Why the Treatment System is Failing Adolescents

While field professionals have long lamented the gaps in the treatment of addictions and mental illness, there is particular urgency on this issue when discussing adolescent care. More than 90% of adults who have a substance use disorder (SUD) began using as a teenager, says Kathleen Meyers, PhD, a senior scientist at the Treatment Research Institute (TRI).

Because of the high risk of long-term effects associated with teenage substance use, the field has to improve on identifying individuals who are at risk, providing additional types of programming, and allowing increased access through wellness benefits and insurance plans, Meyers says.

“We treat adolescent substance use as a discrete one-time condition,” Meyers explains. “We ignore risk factors and continuing care needs. If we’re thinking about substance use as a disease, we’ve got to look at it in the way that you would look at other conditions.”

Time for change

TRI recently released a report titled Paving the Way to Change: Advancing Quality Interventions for Adolescents Who Use, Abuse or Who are Dependent Upon Alcohol or Other Drugs. The report, for which Meyers was lead author, provides insight into the individual, societal and financial consequences of adolescent substance use disorders. It also shines light on the current treatment system and explains why it is “failing our kids.”

Currently, providers are doing the best they can with limited resources. However, a necessary addition, Meyers says, is holistic care. Because of the complexities associated with the youth population, holistic care is necessary to assist children with problems in multiple areas of their lives including family, mental health and school.

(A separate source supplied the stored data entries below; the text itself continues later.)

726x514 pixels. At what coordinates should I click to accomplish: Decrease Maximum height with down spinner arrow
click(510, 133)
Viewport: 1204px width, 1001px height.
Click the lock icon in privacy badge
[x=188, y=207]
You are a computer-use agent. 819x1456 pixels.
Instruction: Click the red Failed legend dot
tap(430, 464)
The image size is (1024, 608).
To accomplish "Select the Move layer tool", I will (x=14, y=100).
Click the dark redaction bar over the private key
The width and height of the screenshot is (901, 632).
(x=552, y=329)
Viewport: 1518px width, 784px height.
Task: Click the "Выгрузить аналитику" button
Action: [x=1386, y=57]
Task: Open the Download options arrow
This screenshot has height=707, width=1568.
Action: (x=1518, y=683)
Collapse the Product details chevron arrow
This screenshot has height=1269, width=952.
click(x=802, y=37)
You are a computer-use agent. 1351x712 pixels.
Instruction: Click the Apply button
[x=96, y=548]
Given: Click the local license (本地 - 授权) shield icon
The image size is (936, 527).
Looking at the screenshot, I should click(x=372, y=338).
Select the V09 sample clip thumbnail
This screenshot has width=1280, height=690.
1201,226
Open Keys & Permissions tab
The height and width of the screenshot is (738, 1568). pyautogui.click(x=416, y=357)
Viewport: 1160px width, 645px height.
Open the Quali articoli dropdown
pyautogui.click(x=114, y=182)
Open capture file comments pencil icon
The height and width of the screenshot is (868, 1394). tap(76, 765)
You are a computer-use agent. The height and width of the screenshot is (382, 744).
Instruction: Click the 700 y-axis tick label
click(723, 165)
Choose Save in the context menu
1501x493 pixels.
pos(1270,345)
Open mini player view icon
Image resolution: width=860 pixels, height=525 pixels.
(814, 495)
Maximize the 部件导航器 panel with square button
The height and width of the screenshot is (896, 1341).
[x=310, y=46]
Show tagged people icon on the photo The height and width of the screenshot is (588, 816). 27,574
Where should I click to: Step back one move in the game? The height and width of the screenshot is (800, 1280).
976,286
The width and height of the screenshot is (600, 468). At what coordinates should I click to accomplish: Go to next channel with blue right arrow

In addition to expanding adolescent treatment to include all aspects of holistic care, quality needs to be improved by figuring out how to achieve more funding for programs, hiring higher-level staff and linking clients with continuing care after leaving treatment, Meyers says.

After leaving a 25-day residential program or completing four weeks of outpatient care, the adolescent is typically released back into the lifestyle he or she came from. There is very little step-down care and the individuals do not necessarily have the skill set that will propel them in the long-term, says Meyers. Although they do see some short-term bursts of improvement, adolescents typically last anywhere between three weeks to six months before relapsing, and the vast majority relapse within the first three to six months after leaving treatment, she explains.

One of the main takeaways from the research was that “people don’t recognize that adolescence is the at-risk period for developing a substance use disorder,” says Meyers. Society needs to change the perception that low-level drug use is “not a big deal” because it indeed can lead to serious consequences.

In addition to laying out the issues, the report also provides suggestions for those looking to take action. Individuals and groups – whether it’s researchers, practitioners, family members, or advocates – can come together to determine which pieces each will tackle. Of course, a large part of the issue will be funding. The report makes suggestions regarding funding, including:

Re-allocating Block Grant savings to reimbursement/funding for early intervention services.

  • Working with treatment providers to rapidly assist individuals with insurance applications to insure all eligible are enrolled.
  • Identifying real (and potential) cost-savings and develop policies to re-allocate dollars for early intervention.
  • Ensuring that adolescent AOD (alcohol and other drugs) prevention and wellness programs are specifically included in state plans that receive dollars through the Prevention and Public Health Fund.
  • Challenging states to perform financial mapping.
  • Developing an Oversight Committee that will be responsible for addressing financing issues by identifying all potential funding streams as well as identifying where in a state’s portfolio dollars could be diverted (over and above Block Grant Dollars).

The Mental Health Parity and Addiction Equity Act and other legislation have created the opportunity for these changes to occur and make a difference for adolescents who are at risk or adolescents with substance use disorders.